Hampton Roads Seeks Netplex Niche


Hampton Roads Seeks Netplex Niche

By Tania Anderson
Staff Writer

A stirring of sorts is taking place in the Hampton Roads region of Virginia. Regional economic developers are in the process of creating their own niche in the Netplex, and funding for a new technology transfer center may be their ticket to ride.

The state of Virginia has provided $500,000 for a Modeling Analysis and Simulation Center at Old Dominion University, Suffolk, Va., which will be open for business by June.

Funding for the 6,500-square-foot facility was added to Old Dominion University's budget by the Virginia General Assembly in February.

At the center, simulation tactics developed by the U.S. military under a cooperative effort with industry and academia will be applied to solve commercial problems such as whether a manufacturing company should build another plant.

The center's first project will work with Norfolk Southern, one of the largest railroad companies in the country, and the Virginia Port Authority, which operates port terminals in Norfolk, Portsmouth and Newport News.

The port terminals in Norfolk are going through a $400 million expansion, and VMASC will simulate a model of the completed port so planners can test traffic patterns in the newly renovated port. The model will use technology that military officials use to simulate warfare strategies.

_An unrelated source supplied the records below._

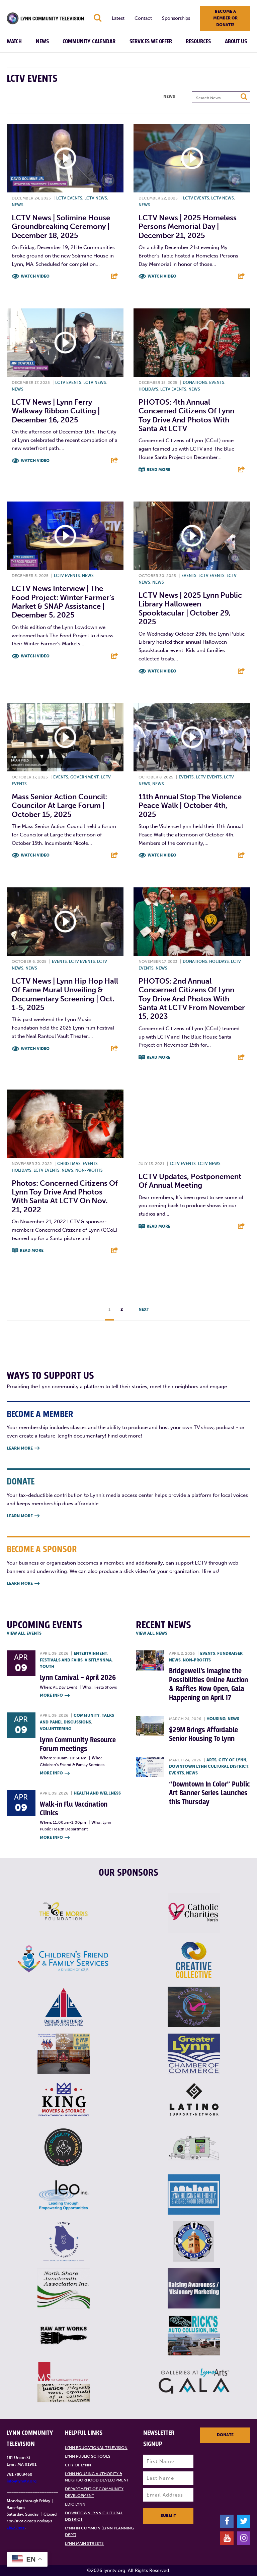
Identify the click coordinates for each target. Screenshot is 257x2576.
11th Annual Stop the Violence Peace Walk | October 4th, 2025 (190, 805)
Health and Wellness (97, 1793)
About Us (236, 41)
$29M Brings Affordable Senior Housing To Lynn (203, 1734)
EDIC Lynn (75, 2504)
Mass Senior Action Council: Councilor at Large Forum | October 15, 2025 (59, 805)
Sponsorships (176, 18)
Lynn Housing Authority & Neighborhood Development (97, 2477)
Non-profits (89, 1170)
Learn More (23, 1448)
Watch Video (35, 276)
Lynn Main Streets (84, 2543)
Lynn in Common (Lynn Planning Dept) (99, 2531)
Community (87, 1715)
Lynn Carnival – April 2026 (78, 1677)
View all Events (24, 1633)
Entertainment (90, 1653)
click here (16, 2527)
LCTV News (95, 198)
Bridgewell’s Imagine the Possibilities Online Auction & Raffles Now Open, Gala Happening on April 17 (208, 1684)
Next (144, 1309)
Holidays (148, 389)
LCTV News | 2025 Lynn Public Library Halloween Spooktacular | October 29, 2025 (190, 608)
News (42, 41)
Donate (225, 2435)
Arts (211, 1760)
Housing (216, 1718)
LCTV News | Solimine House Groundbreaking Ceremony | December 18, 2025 (61, 226)
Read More (158, 469)
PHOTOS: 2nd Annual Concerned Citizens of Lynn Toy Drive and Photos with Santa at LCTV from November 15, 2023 (192, 999)
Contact (143, 18)
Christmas (69, 1163)
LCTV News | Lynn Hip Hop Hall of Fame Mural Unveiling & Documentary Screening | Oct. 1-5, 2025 (65, 994)
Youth (47, 1666)
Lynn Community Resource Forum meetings (78, 1744)
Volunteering (55, 1728)
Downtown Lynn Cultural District (208, 1766)
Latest (118, 18)
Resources (198, 41)
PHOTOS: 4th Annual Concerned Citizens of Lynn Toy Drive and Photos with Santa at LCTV (186, 415)
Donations (195, 382)
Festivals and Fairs (61, 1660)
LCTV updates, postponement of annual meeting (190, 1181)
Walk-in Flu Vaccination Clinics (73, 1809)
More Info (55, 1696)
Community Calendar (89, 41)
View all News (151, 1633)
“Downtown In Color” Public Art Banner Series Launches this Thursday (209, 1793)
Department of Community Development (94, 2492)
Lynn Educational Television (96, 2447)
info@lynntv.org (21, 2481)
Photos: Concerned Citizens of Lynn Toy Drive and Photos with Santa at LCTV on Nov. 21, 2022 (65, 1196)
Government (84, 777)
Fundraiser (230, 1653)
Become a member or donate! (225, 18)
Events (216, 382)
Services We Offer (151, 41)
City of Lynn (232, 1760)
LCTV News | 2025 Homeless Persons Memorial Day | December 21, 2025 (188, 226)
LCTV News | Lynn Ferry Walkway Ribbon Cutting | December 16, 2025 (56, 411)
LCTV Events (69, 198)
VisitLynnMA (98, 1660)
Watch (14, 41)
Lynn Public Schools (87, 2456)
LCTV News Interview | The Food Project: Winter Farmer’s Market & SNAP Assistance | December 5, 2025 (63, 602)
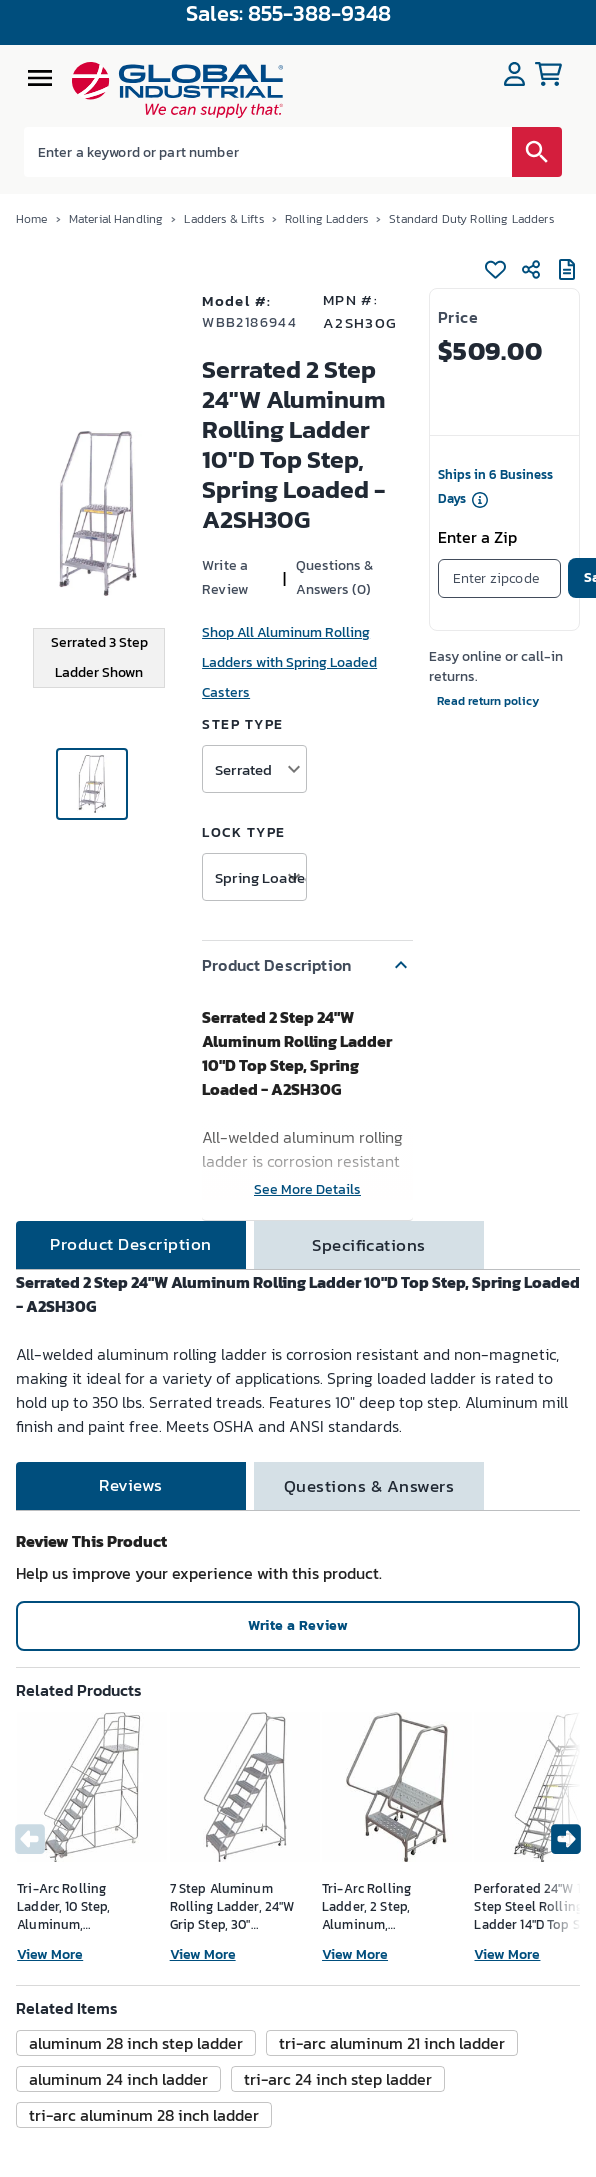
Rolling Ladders (326, 219)
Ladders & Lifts (223, 219)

Organizers of VMASC expect to attract large defense contractors, university researchers and federal laboratory researchers as users of the center.

Tom Mastaglio, executive director of VMASC, is putting together a consortium of experts in academia, business and government to serve as partners on the center's projects. Lockheed Martin Corp., Bethesda, Md., has already committed to participate in the consortium, he said. The simulation technology used by the center is being developed by the U.S. Defense Department's Joint Training, Analysis and Simulation Center, also in Suffolk, Va.

Officials for the city of Suffolk expect the center to create new jobs and capital. Thomas O'Grady, the director of economic development for the city, said he expects companies to take advantage of the center through remote access at first and eventually move to the area to be closer to the facility.

The center, an idea conceived by ODU and officials at the military's local training and simulation center, serves as a major regional development boon for the Hampton Roads region. Traditionally known as a manufacturing center, the region is home to the U.S. Navy Atlantic Fleet, NASA's Langley Center and the Department of Energy's Thomas Jefferson National Physics Laboratory.

Barry Duvall, president of the Hampton Roads Partnership, the area's economic development organization, and mayor of Newport News, Va., said the region's goal is to create a mecca of aeronautics and material science companies.

"We hope there will be spin-off opportunities for companies to locate to Hampton Roads," said Duvall, who is also launching a technology council for the region this month.